## Records to process

+--

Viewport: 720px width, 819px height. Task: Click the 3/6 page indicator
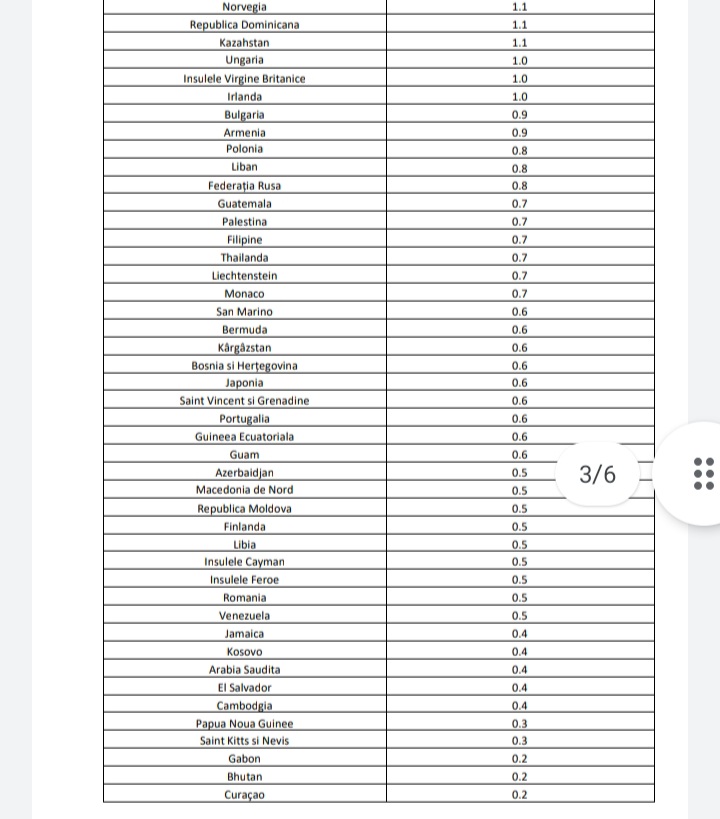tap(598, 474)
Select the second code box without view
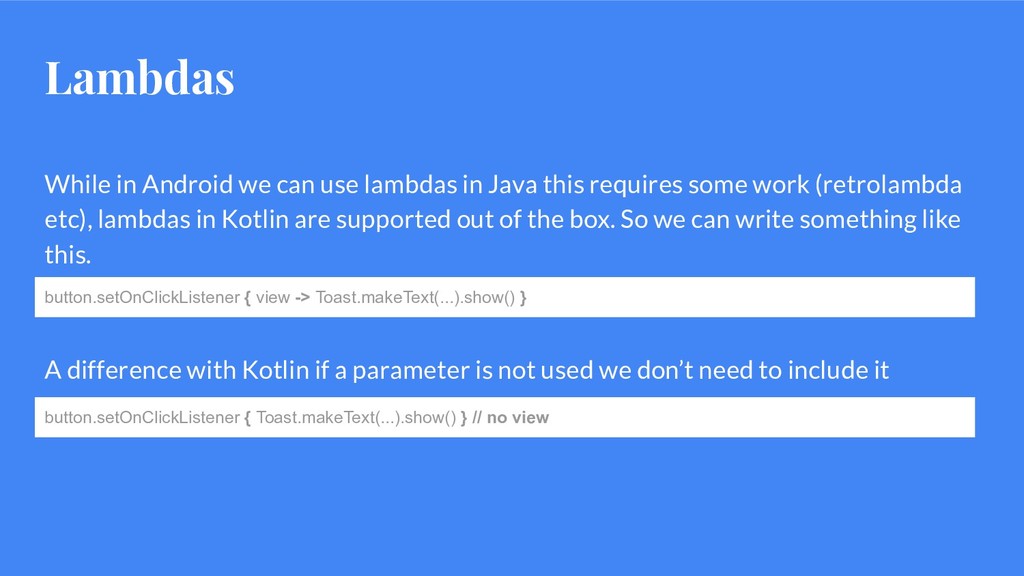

+--

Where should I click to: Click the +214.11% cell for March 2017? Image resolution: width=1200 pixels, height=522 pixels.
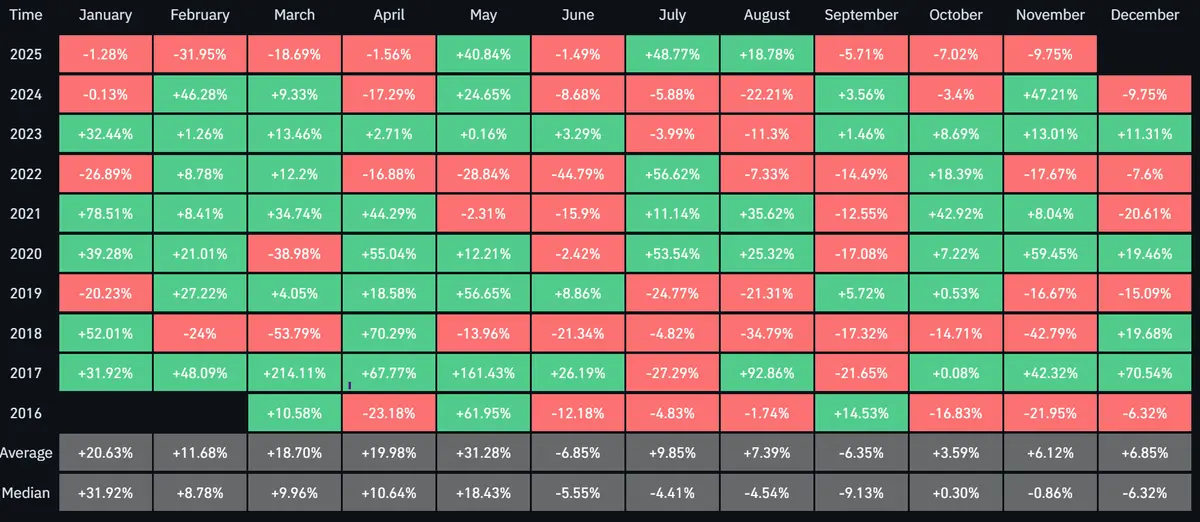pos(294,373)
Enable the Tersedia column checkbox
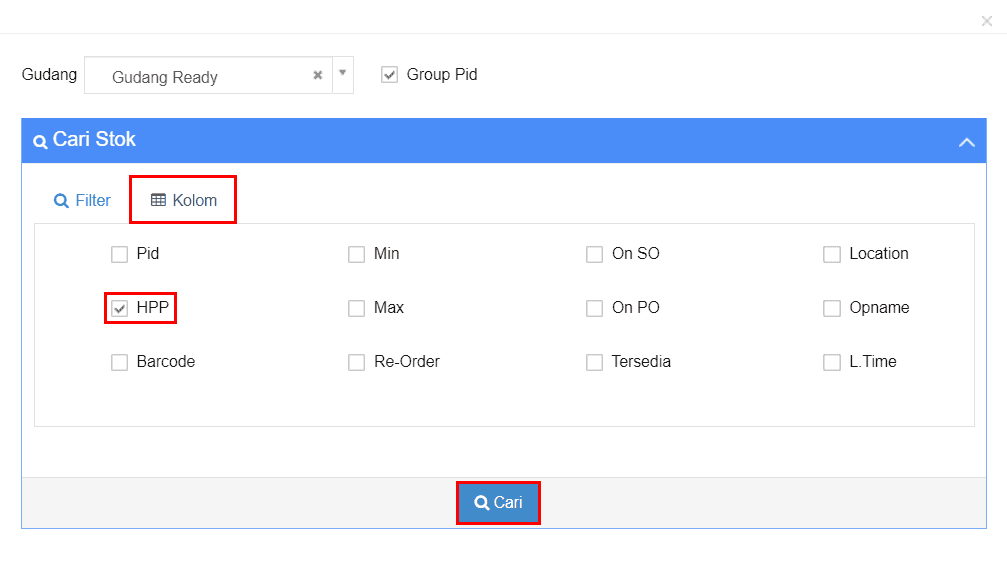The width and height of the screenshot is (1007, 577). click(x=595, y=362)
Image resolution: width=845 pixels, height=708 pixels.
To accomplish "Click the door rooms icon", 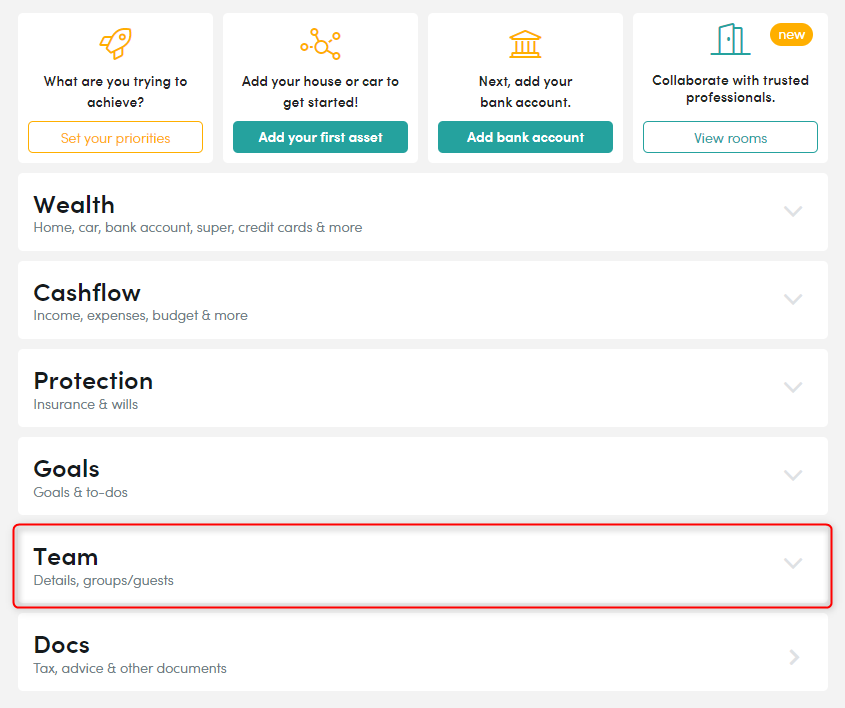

+--

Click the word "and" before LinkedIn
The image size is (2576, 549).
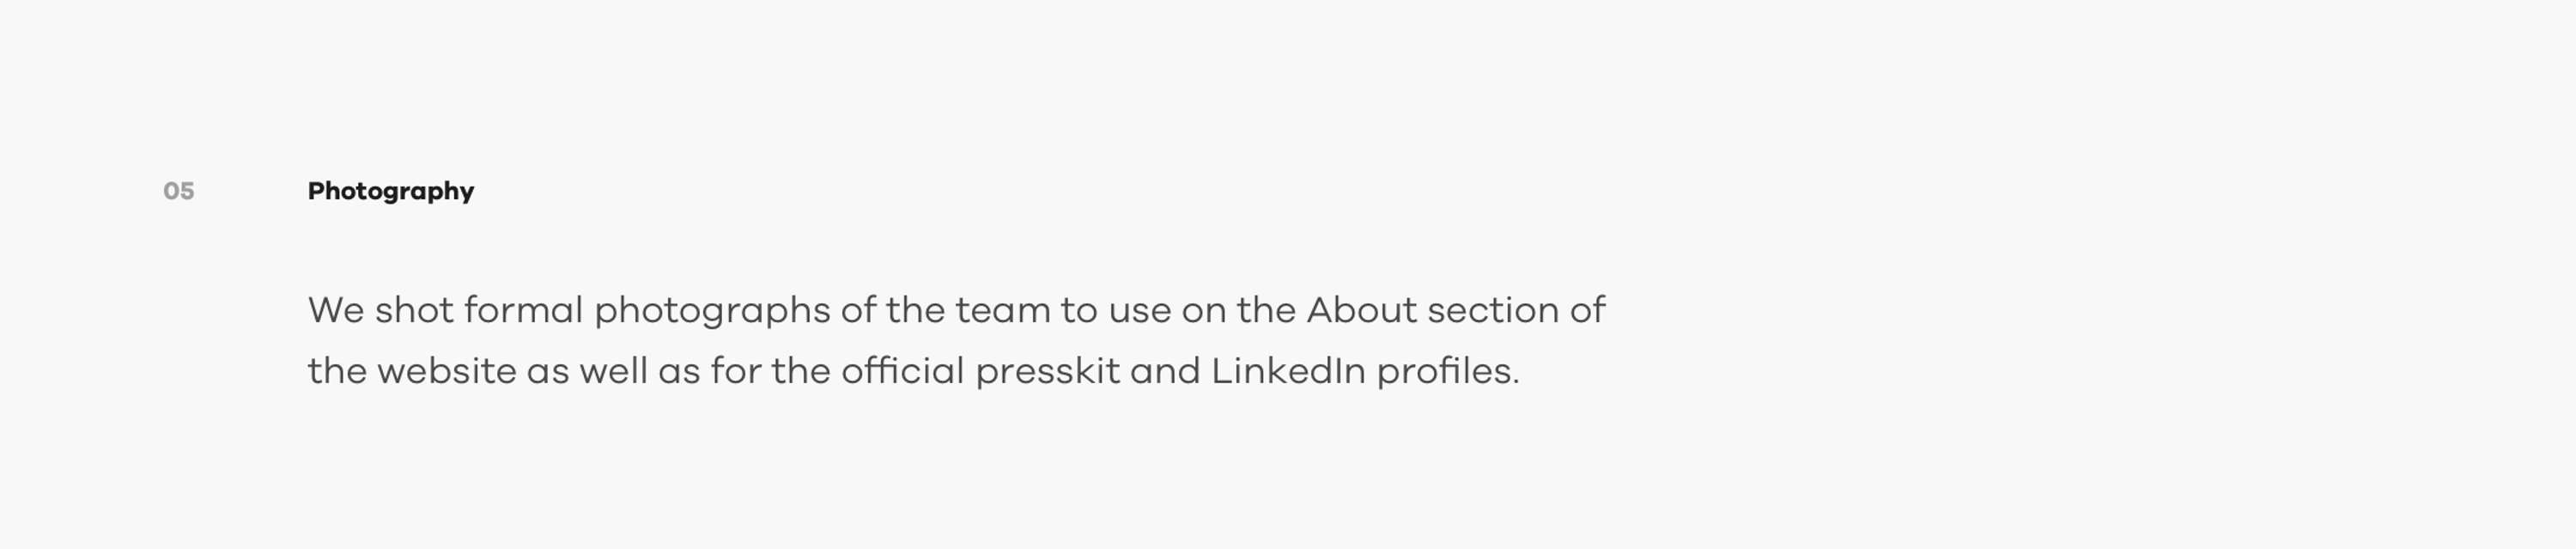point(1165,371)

+--

## Requirement
Pictures aside, return exactly the lines from the data above, starting at the line that has "Enable the Tersedia column checkbox" and ending at the line that has "the door rooms", both included.

## Written answer
Enable the Tersedia column checkbox
The width and height of the screenshot is (1007, 577). click(x=595, y=362)
Image resolution: width=845 pixels, height=708 pixels.
To accomplish "Click the door rooms icon", 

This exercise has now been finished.